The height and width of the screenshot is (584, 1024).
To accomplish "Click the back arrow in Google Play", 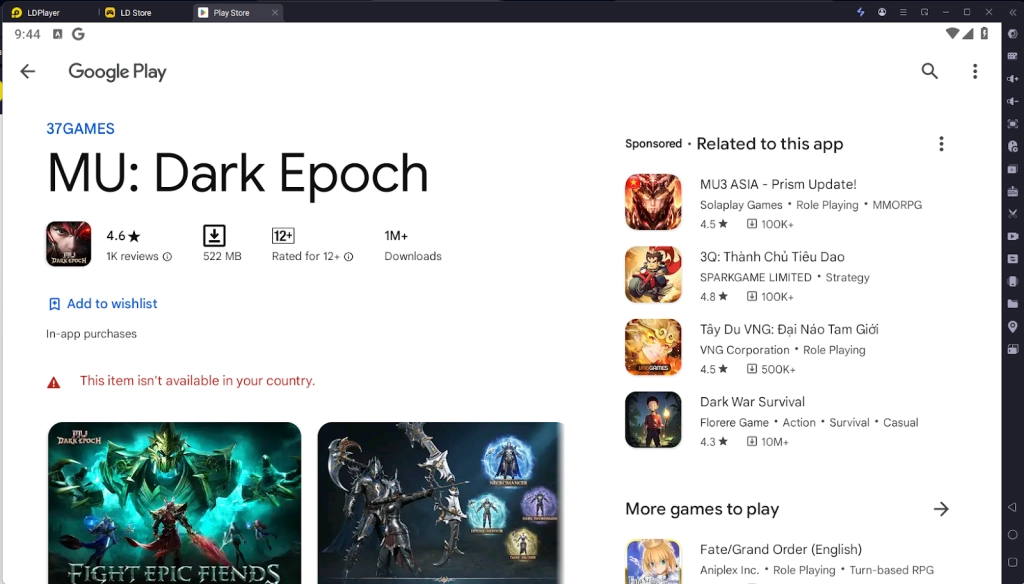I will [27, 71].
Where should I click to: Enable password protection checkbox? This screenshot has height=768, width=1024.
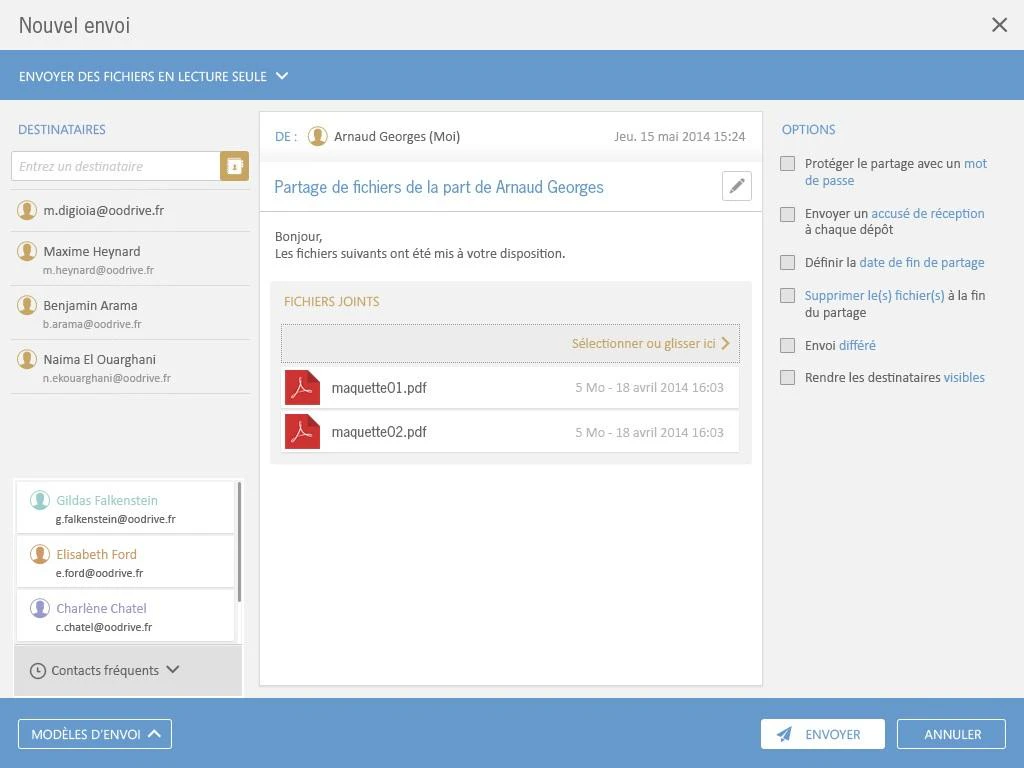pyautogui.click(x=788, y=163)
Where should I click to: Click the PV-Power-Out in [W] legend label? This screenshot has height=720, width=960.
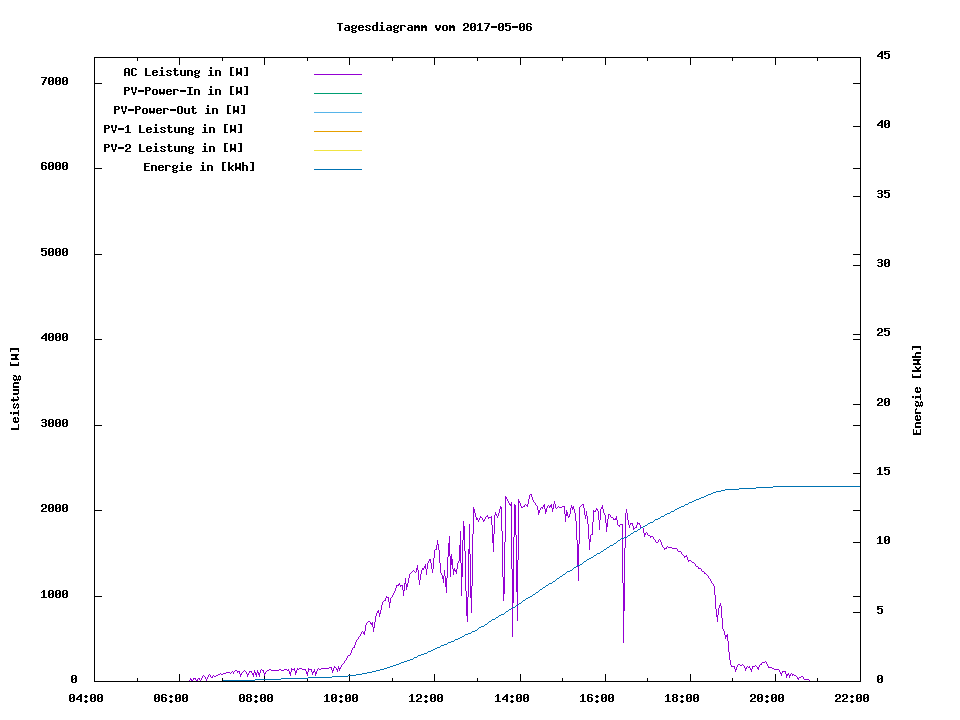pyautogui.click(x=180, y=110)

=======

**TASK STATEMENT:**
All lines from the one holding "Where should I click to: Enable" through the last line of the material above should be set down exactly, and the pictures should be left out.

**YOUR RESPONSE:**
Where should I click to: Enable password protection checkbox? This screenshot has height=768, width=1024.
pyautogui.click(x=788, y=163)
Where should I click to: Click the PV-Power-Out in [W] legend label? This screenshot has height=720, width=960.
pyautogui.click(x=180, y=110)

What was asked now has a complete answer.